Hace unos días la Vida – a través
de un querido amigo – me sorprendió nuevamente con la llegada de la “Virgen
del Reencuentro”.
La urgencia era encontrarle un
lugar: ¿adónde quería estar esta hermosa y tierna imagen?
Casi sin darnos cuenta la Virgen
del Reencuentro se deslizó y se instaló en nuestra humilde y acogedora sala de
meditación.
Sin duda no fue casualidad.
Tal vez la Virgen quiere
enseñarnos que “meditar es reencontrarse”.
Hermosa palabra “reencuentro”.
Meditar es reencontrarse una y
otra vez con el Misterio que somos, que nos sostiene y que une el Universo
entero.
No alcanza con encontrarse una
vez. Necesitamos reencontrarnos con
nosotros mismos y con los demás. Aprender a vivir es aprender a reencontrarse. El
reencuentro subraya la importancia de la novedad, del saber ver y apreciar la
realidad con renovado estupor: ver con ojos nuevos.
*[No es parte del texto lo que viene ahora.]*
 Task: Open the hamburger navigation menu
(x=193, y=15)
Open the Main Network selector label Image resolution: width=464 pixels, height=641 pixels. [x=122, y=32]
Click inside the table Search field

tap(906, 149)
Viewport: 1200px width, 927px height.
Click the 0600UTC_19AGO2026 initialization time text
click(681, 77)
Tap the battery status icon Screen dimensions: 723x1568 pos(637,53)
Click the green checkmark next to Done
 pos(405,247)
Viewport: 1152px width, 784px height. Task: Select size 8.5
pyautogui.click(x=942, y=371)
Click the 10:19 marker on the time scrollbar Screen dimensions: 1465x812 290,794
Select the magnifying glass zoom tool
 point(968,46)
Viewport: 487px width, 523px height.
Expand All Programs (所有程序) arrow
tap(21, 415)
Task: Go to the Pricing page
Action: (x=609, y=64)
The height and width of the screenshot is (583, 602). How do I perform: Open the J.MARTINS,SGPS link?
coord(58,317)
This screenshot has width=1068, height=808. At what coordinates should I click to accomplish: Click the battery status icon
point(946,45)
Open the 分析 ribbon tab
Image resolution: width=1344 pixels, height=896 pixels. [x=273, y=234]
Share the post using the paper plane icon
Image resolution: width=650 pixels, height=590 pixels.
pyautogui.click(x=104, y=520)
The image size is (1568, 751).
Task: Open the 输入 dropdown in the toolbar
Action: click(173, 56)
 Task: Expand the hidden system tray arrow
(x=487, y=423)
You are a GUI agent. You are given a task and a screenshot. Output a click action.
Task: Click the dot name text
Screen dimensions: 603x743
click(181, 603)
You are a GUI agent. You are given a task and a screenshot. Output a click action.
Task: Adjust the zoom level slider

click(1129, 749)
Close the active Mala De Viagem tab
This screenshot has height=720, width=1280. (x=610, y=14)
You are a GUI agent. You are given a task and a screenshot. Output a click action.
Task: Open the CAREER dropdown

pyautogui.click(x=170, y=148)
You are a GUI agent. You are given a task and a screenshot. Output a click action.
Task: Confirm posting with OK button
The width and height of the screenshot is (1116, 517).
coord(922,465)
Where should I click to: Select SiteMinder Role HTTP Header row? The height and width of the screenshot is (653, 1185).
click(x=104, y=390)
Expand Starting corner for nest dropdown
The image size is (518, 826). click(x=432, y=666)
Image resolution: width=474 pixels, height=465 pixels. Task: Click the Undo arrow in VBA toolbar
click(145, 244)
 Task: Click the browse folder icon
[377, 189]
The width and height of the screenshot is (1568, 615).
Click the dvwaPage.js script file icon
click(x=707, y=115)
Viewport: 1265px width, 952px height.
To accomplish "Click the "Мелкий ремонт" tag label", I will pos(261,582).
El reencuentro subraya algo
esencial: todo está naciendo a cada instante. Yo no soy lo mismo de ayer: mis
células cambiaron, todo está continuamente muriendo y resucitando. La sensación
de continuidad viene de nuestra memoria y la necesitamos para vivir, pero lo
único real es el fluir de la vida que nos instala en otra y más profunda
estabilidad: la de la quietud y del silencio.
Quietud y silencio que
descubrimos y aprendemos a vivir meditando, con paciencia y perseverancia. La
calma es la verdadera fuente del reencuentro.
Reencontrase con uno mismo es
entonces descubrir el Misterio siempre presente y siempre nuevo. Reencontrarse
desde el silencio es descubrir nuestra propia virginidad. La “Virgen del Reencuentro”
nos invita a instalarnos en el lugar “virgen” de nuestro ser: lugar siempre
presente, lugar de nuestra identidad más honda.
Virginidad y reencuentro van de
la mano, como viejos amantes.
La virginidad tiene poco que ver
con lo biológico y lo físico o, por lo menos, no es lo esencial. La virginidad
tiene que ver con la novedad y el estupor, con el silencio y el asombro.
Justamente cualidades bellísimas
de María de Nazaret, así como el evangelio nos la presenta.
Ser virgen es reencontrarse y
reencontrarse – una y otra vez – es aprender a instalarse en la virginidad.
¡Experiencia maravillosa!
El reencuentro huele a nuevo, a
ropa recién lavada. Abre la puerta del Infinito, una y otra vez. El reencuentro
nos enseña a respetar el Misterio y a vivirse desde el Misterio: lo que
encontraste no es tuyo y solo el
perenne reencuentro te pertenece.
El reencuentro nos hace más
sensibles, más atentos, más disponibles. Reencontrarse con uno mismo y con los
demás nos abre al fluir de la vida y nos saca de las seguridades y los miedos
que bloquean y embretan la vida.
El reencuentro es característica exquisita femenina, que María de
Nazaret resume y concentra.
Es la mujer la que prepara los
reencuentros, que se alegra enormemente, que goza y hace fiesta. Sonríe la
mujer al reencontrarse con el amante, con los hijos, con los amigos. Sonríe y
recibe: como fuera la primera vez.
El reencuentro desarrolla lo
femenino en el mundo y nos abre a lo único fundamental: la receptividad y la
gratuidad.
Todo es un don. Absolutamente
todo: cada instante, cada lugar, cada cosa, cada aliento.
Saber recibir todo como un don es
el aprendizaje de toda la existencia.
La Virgen del Reencuentro nos acompaña.